Rating:  Summary: Mystery and Intrigue in the Small-Town South Review: Small-town life in the deep South can seem quiet and unchanging. But scratch the surface and you'll find mystery and intrigue, pain and compassion, wisdom and wonder. Ann Vaughan Richards, in this hard-to-put-down first novel, weaves those elements into a compelling story of one woman's impact on a town that is both changed and unchanging over the generations Richards sketches. Glenna Bedsole got her head shot off - - we know that much. We soon know, too, that nearly everyone in town had good reason to pull the trigger, and since we're not altogether sorry about Glenna's untimely end ourselves we become part and parcel of the town.
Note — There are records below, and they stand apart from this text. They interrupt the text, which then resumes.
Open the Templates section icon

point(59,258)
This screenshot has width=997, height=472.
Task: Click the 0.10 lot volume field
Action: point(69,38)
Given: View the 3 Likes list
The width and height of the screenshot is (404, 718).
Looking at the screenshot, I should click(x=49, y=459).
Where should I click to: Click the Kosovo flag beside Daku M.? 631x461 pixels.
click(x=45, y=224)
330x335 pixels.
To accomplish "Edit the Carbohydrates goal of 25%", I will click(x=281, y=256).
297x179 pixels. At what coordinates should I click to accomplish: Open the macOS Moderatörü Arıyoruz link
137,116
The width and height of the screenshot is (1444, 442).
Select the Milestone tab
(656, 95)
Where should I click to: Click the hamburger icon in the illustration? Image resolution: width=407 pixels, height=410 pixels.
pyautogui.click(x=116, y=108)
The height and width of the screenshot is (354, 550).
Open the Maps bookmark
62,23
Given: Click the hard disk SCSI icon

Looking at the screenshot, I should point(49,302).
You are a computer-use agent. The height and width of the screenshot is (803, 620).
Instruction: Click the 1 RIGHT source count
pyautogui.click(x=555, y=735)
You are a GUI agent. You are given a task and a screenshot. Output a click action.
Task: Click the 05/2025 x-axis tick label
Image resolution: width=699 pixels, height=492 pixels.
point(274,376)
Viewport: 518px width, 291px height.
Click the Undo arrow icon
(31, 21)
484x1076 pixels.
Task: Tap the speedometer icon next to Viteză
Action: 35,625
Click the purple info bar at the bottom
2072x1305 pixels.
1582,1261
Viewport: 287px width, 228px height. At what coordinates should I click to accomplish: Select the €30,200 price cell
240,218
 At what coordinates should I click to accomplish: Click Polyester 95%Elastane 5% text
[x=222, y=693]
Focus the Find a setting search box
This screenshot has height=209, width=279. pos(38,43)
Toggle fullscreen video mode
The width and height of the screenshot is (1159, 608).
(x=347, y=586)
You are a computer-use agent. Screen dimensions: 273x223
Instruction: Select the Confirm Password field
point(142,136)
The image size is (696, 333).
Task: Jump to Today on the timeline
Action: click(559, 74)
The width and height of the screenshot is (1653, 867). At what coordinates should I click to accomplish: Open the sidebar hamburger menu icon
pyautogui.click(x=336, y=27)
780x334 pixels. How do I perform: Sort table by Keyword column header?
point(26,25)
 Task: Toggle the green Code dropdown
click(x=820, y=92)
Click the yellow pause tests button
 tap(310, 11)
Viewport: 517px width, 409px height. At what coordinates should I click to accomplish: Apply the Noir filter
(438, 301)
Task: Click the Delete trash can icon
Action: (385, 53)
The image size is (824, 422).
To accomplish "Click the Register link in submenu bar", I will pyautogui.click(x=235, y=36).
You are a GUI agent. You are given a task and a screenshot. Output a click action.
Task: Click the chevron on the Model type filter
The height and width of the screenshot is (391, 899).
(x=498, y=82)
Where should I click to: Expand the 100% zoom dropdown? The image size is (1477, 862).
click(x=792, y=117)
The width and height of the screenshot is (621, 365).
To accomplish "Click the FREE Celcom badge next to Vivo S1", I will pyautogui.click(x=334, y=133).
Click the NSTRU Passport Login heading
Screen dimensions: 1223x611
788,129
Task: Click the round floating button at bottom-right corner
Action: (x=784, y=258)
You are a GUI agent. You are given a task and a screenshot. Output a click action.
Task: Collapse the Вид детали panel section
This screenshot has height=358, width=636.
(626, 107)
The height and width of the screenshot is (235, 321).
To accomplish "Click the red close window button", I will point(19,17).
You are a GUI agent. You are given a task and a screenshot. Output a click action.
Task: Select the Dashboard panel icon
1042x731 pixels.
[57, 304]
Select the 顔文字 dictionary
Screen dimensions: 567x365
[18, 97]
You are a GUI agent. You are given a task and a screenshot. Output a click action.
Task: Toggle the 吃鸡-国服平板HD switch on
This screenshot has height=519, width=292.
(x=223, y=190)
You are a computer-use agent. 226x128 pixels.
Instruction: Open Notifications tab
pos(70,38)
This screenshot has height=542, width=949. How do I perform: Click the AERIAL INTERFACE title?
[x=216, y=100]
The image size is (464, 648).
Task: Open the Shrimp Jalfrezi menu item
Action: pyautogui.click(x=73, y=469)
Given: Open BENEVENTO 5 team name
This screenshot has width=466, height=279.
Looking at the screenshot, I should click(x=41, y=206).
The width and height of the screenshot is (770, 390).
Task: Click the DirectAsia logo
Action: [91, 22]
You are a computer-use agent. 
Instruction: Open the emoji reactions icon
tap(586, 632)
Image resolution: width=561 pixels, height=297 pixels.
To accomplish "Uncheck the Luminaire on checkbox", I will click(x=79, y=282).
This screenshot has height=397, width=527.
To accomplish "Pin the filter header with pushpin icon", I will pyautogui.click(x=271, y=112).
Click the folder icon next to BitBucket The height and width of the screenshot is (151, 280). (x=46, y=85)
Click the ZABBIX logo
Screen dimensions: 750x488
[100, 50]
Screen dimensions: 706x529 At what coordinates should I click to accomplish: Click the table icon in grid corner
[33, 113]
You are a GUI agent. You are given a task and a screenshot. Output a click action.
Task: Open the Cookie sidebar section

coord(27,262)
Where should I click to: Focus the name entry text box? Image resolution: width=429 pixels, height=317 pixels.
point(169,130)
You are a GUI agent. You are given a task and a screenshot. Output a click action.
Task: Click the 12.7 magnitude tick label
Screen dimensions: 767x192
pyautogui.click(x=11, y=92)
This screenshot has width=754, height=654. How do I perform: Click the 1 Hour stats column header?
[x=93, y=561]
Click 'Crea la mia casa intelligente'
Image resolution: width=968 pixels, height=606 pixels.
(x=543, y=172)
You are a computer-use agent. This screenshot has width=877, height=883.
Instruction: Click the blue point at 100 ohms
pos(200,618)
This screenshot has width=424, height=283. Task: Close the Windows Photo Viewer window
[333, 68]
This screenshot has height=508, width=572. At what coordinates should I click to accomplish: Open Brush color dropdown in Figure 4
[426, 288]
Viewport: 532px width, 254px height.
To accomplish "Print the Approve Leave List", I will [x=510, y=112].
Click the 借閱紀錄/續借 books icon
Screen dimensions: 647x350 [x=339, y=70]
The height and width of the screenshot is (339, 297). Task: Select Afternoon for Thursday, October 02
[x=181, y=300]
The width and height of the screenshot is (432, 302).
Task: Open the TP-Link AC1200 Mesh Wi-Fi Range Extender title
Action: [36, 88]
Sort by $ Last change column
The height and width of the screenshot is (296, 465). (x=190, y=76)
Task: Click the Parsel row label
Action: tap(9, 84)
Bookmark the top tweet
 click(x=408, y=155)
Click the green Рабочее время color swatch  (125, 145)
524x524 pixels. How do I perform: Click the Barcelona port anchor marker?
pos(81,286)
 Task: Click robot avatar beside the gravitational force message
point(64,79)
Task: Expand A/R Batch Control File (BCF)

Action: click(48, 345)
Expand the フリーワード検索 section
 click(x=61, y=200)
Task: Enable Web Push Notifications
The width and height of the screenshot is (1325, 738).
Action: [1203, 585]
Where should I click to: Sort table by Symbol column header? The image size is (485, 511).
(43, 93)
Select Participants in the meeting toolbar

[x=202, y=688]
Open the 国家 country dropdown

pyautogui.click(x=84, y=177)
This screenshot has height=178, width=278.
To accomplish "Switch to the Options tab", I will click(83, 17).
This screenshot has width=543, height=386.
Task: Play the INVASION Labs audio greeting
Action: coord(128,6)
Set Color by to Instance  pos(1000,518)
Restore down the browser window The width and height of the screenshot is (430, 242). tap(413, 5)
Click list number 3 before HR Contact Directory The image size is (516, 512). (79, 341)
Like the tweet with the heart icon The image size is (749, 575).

Along the way of this remarkable romp we rejoice in Miss Woman's gutsy flamboyance, we applaud narrator Willie Kay's bravery and wince at her naivete, we embrace Granny Lou and Claude and O.K. Maylo and the Peaden sisters, we watch with fascination the rich and wondrous assortment of other characters who inhabit this place of sudden storms and blistering heat - - and we take every one of them into our hearts. Even Glenna, with her blown-off head. When we discover what Glenna put up with from Hughes, why, that was ENOUGH to turn a body plum sour, and Glenna was a sour soul for sure. Miss Woman is a tale of the South. But like so many well-told stories it is also a tale of the potential for good and evil that lies within us all, and the courage of ordinary people who work to sort them out. Especially the courage of the person who did, indeed, blow off Glenna Bedsole's head. You'll be glad you happened to be there when Miss Woman first sang the blues.